21 Whilst time spent in custody prior to sentence is to be taken into account where the custody relates to the offence for which sentence is to be imposed, a period of time spent in custody for an unrelated offence should not be taken into account: see Niass (unreported, NSWCCA, 16 November 1988); Chung (unreported, NSWCCA, 9 March 1994); Webster & Jones (unreported, NSWCCA, 3 August 1992); and David (unreported, NSWCCA, 20 April 1995).
22 In Niass , the Court of Criminal Appeal rejected the submission that the sentencing judge erred in declining to take into account time in custody which was not referable to the offence for which sentence was to be imposed: see in particular the judgment of Lee CJ at CL at p 2. That decision was cited with approval by the Court of Criminal Appeal in Webster & Jones : see in particular the judgment of Gleeson CJ at p 16:
"In the case of the appellant Jones, it was argued he should be given credit for time that he had spent in prison following a conviction in relation to another matter of an alleged corruption…which was ultimately set aside by this Court… However, such a course would be contrary to authority and to principle. R v Niass …"
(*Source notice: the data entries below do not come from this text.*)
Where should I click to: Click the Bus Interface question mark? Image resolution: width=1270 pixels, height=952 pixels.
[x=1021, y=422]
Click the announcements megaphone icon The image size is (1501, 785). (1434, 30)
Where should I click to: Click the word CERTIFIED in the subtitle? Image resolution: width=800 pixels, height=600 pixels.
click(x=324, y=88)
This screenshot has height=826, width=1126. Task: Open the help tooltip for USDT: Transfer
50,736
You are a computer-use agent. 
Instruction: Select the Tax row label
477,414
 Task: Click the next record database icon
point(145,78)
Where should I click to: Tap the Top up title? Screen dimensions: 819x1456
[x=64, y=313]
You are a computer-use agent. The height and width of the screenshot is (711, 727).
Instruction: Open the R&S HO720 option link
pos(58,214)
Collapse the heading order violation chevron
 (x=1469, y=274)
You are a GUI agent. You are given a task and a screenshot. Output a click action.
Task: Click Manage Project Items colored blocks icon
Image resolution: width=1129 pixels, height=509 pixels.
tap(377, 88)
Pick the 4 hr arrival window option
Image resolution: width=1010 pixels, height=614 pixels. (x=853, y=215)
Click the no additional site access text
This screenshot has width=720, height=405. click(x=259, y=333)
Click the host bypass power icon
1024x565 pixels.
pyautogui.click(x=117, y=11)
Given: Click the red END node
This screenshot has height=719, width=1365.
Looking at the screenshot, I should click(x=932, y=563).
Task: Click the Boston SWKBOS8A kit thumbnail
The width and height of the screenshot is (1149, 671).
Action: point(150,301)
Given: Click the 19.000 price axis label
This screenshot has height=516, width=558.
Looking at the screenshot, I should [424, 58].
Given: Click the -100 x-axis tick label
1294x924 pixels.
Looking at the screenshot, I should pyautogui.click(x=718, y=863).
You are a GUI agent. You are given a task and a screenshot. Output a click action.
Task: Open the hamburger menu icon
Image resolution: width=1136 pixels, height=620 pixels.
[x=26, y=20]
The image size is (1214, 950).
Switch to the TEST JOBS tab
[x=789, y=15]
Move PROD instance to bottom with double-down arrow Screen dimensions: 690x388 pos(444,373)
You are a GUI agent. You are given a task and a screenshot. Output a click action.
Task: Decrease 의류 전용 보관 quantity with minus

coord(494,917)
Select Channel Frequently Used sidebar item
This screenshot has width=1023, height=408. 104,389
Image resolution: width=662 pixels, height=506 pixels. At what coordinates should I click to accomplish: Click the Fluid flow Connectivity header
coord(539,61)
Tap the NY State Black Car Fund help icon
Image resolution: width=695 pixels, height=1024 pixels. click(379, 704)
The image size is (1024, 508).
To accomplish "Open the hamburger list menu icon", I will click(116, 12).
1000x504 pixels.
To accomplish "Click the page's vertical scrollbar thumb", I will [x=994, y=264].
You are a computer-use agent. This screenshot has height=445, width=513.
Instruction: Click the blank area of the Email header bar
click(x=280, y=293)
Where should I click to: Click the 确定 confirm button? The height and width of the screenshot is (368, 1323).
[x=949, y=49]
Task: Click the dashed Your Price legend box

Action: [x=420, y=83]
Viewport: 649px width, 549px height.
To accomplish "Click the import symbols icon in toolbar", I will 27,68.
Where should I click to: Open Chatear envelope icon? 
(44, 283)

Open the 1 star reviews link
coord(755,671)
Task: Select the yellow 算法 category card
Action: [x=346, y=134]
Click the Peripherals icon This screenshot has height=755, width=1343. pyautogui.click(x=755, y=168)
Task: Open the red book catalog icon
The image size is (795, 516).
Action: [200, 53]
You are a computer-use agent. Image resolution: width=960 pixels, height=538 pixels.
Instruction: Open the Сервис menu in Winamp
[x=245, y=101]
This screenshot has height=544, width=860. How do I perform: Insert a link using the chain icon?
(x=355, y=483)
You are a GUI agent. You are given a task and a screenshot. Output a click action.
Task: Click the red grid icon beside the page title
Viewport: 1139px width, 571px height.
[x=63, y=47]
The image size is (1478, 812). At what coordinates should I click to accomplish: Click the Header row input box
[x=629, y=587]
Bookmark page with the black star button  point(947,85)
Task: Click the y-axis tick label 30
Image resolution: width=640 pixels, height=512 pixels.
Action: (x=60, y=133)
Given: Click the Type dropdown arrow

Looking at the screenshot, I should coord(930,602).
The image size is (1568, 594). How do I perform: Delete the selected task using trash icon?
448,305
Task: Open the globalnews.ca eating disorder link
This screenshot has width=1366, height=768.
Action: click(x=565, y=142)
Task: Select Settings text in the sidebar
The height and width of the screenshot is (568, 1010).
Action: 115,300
23 In Chung, Niass was again cited with approval. Dunford J at p 6, with whose judgment the other members of the court agreed, said:
"It has been submitted that in assessing the appropriate sentence, the Court should take into account in the applicant's favour the time spent in custody, bail refused, on the charge of which he was subsequently acquitted. However, such a proposition has been consistently rejected."
24 His Honour went on to cite Niass and Webster as authority for that.
25 Then in David , James J, with whose judgment Ireland J agreed, said (at p 6):
"In my opinion, the then Chief Judge at Common Law should be taken as having laid down a general principle in Regina v Niass that, although when a person is being sentenced for an offence a period which he has already spent in custody in relation to that offence should be taken into account, a period which the person has spent in custody in respect of an unrelated offence should not be taken into account."
26 His Honour went on to refer to the later decisions in Webster & Jones and Chung .
27 The challenge to the sentences imposed by Judge Williams has not been substantiated.
28 The applicant delayed some twenty-one months before seeking leave to appeal. His reasons for that delay are addressed in the application for leave to appeal, and, in the list of authorities provided by Mr Craigie, he has referred the Court to a decision of this court in Young NSWCCA 275, a case in which the court extended the time for leave to appeal against sentence. However, having regard to the conclusion I have reached as to the merits of the application for leave to appeal, it becomes unnecessary to consider whether it would, in any event, have been an appropriate case in which to extend time for leave to appeal.
29 In my opinion, leave to appeal in this case should be refused, and that is the order which I propose.
30 McCLELLAN J: I agree.
31 STUDDERT J: Leave to appeal is accordingly refused.